(Originally posted on 1/14/04)
Kyoshi Kurosawa's Cure, made in 1997 but released in the US in 2001, is -- with the possible exception of Takashi Miike's chilling Audition -- the single best horror film I've seen this century. Kurosawa (who's not related to that other Japanese filmmaker), is a genre specialist, and he instills Cure's serial killer story with a suffocating sense of modern dislocation and insidious psychological and emotional instability that's far removed from the jolting scares of American frightfests. The film begins ominously, as a man clubs a naked woman in his bed to death and then carves an "x" in her throat for no discernable reason. When identical motive-less crimes begin cropping up, detective Takabe (Shall We Dance's Koji Yakusho) pins the blame on a mysterious stranger with amnesia who responds to interrogation with more questions. Takabe eventually comes to believe the man (whose name appears to be Mamiya) is using hypnotic powers to force people to kill their colleagues and loved ones, but Mamiya's repeated query, "Who are you?" hints at the film's subtext about identity crisis and spiritual alienation. What begins as a standard-issue serial killer thriller soon evolves into a collage of tenuously tethered moments and images that defy easy explanation, and part of the fun is struggling to decipher what the film's second half is telling us about its characters, Japanese society, and human nature. Kurosawa's eerily deliberate master shots give the film its brooding, omnipresent terror, and his provocative staging of the film's shocking final scene -- which is sure to have many viewers reaching for their remote's rewind button -- is grounds enough to label him a master of terror.

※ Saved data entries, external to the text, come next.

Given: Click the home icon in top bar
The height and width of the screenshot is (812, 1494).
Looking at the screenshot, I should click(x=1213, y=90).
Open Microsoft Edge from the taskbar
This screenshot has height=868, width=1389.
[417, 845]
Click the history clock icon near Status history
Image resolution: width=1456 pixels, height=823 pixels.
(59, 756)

re: the final scene--is the woman who appears in the hospital Takabe's wife? She appears to be a different actress. Are we supposed to infer that she is the woman in deep background on the bed? The time sense as well as the position of the woman portrayed is not physically coherent. What is Takabe's interaction with the waitress? Sure, I can come up with a scenario but it is a suggested scenario: again, one the director appears to suggest that I should accept as his suggestion (i.e., it is properly inferred as the director's meditative scenario; and chilling it is, inverting the meaning of the previous scene)--but this is too allusive and too clever by half--the film is the director's reality and should not depend upon a deconstructive exercise on the nature of meta-narrative: if he wants to make major plot points at a certain point he should stop being so darn elliptically coy.